Dagger points you to hot, relevant, privileged, or issue-specific documents using supervised and unsupervised machine-learning techniques that are continuously updated to keep in the vanguard of artificial-intelligence technology, including natural language processing, continuous active learning, dynamic tuning of parameters, algorithm selection, and feature representations, and cross-validation techniques to maximize training value and accuracy assessment and minimize human-reviewers burden.
Dagger’s predictive analytics outputs can be overlaid into your existing review process or computer-assisted review tool (e.g., Relativity, Concordance), or you can use ours.
Our legal data analytical tools and outputs include:
- Document Scoring
- Automated Document Categorization
- Privilege Detection
- Key Document Detection
- Concept Extraction and Clustering
- Near-duplicate Grouping and Deduping
- Plaintiffs Firms
Document Scoring
After the client reviews a critical mass of documents (typically 500-1000), each document receives a score for each tag, such as relevance, hotness, privilege, or issue-based (e.g., an RFP specification).
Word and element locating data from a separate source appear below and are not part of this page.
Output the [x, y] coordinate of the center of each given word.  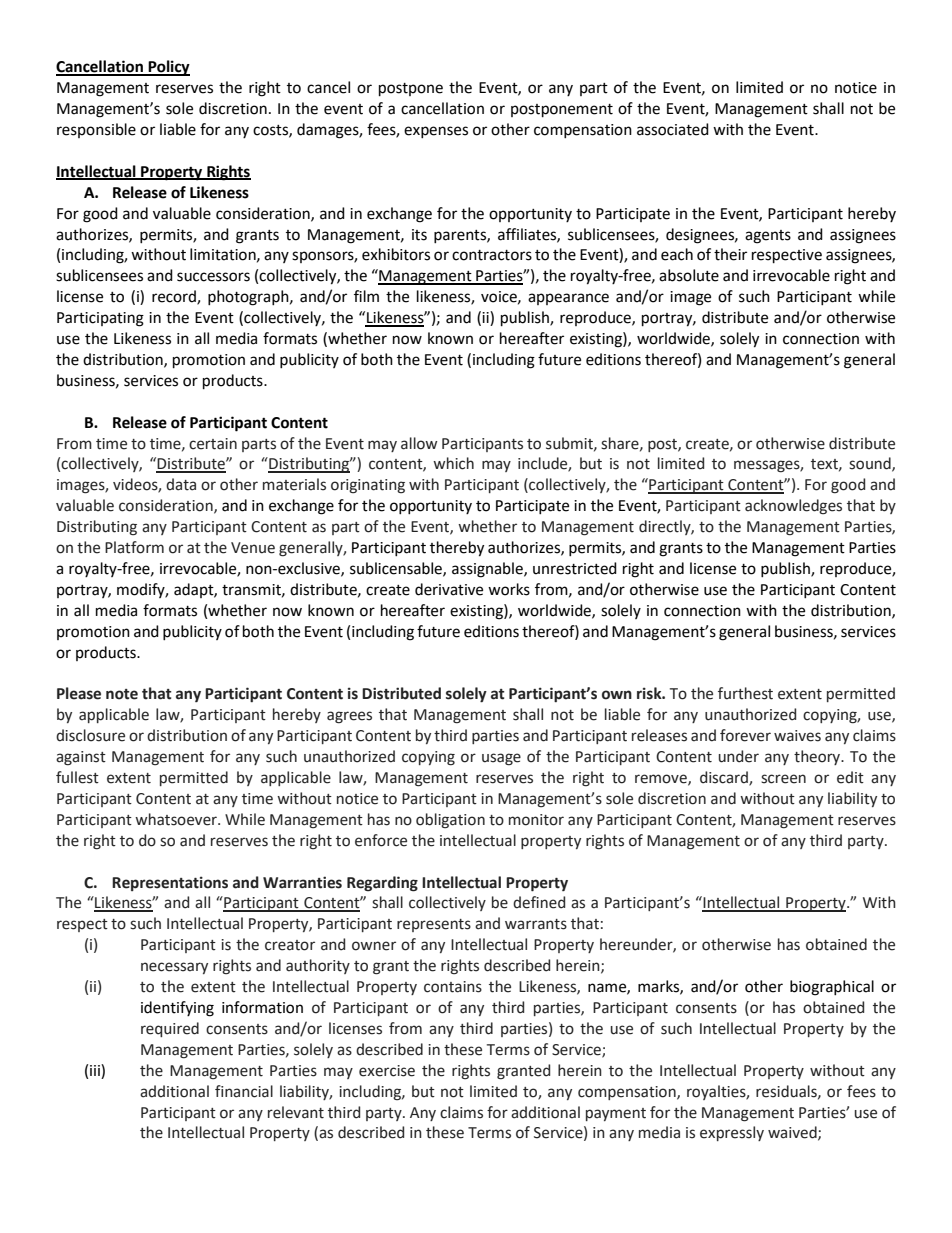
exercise [387, 1071]
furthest [745, 693]
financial [244, 1091]
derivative [449, 589]
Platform [134, 547]
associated [673, 129]
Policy [168, 68]
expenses [436, 132]
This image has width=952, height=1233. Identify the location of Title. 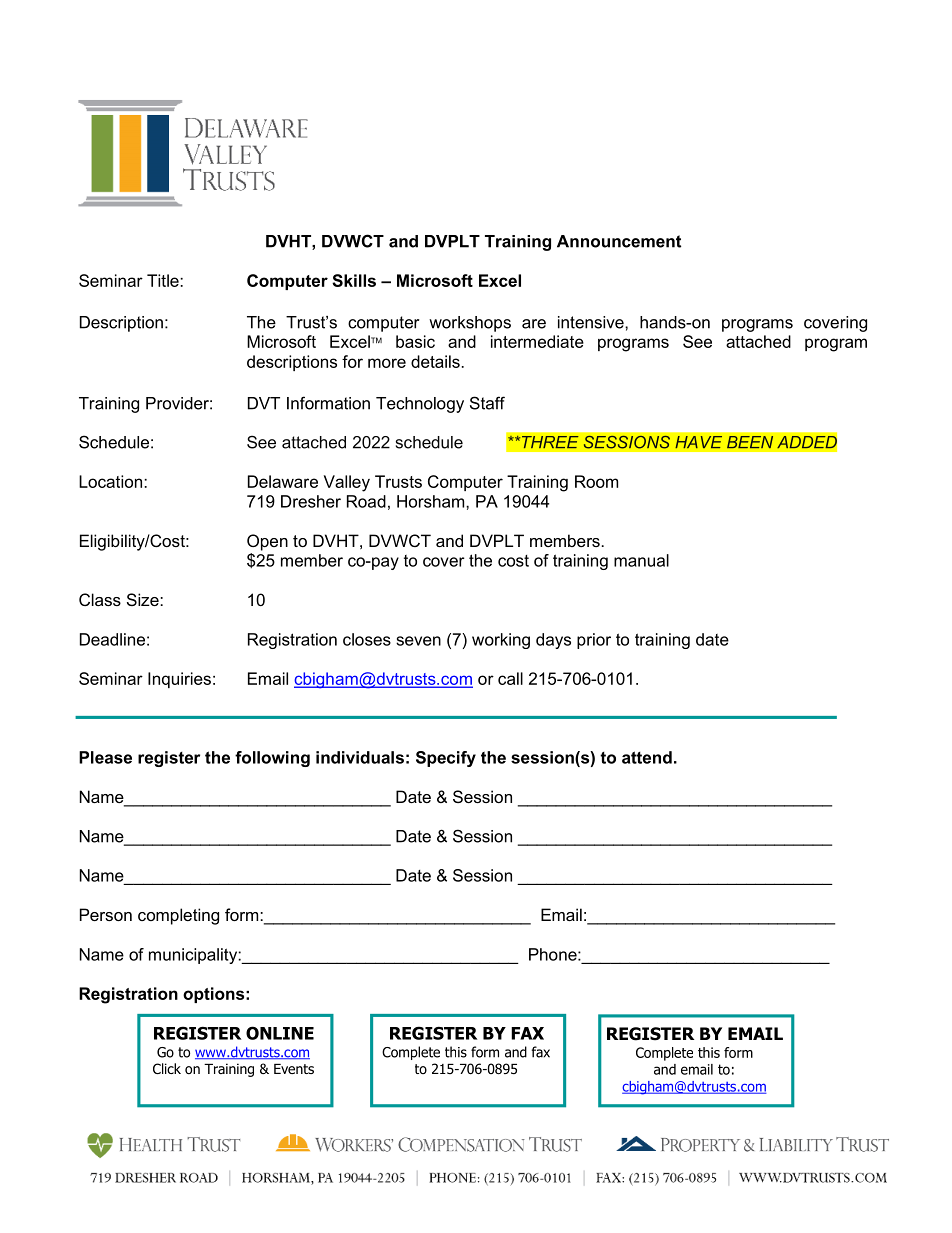
(164, 280).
The score for a given tag falls on either of two scales:
- a scale of zero through one, with the score representing the probability that the tag applies to that document, or
- a user-defined scale, commonly one through five, representing gradations of relevance to the tag.
Dagger provides a comprehensive accuracy report including graphs, tables, learning curves, and trade-offs between accuracy and additional documents to review. The client can improve the accuracy measurements by reviewing documents identified by Dagger that will best train the model using continuous active learning, random and stratified sampling, and other techniques.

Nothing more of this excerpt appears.